**TO BE DONE**
Show each line of the records below that contains the word "height" in the same letter case.

**PROVIDED DATA**
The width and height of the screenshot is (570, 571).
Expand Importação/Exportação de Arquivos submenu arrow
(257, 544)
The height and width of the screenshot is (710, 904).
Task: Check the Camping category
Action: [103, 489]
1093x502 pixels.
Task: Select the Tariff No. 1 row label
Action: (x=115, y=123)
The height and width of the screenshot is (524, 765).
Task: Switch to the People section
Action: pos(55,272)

**TASK RESULT**
The width and height of the screenshot is (570, 571).
The height and width of the screenshot is (710, 904).
The height and width of the screenshot is (524, 765).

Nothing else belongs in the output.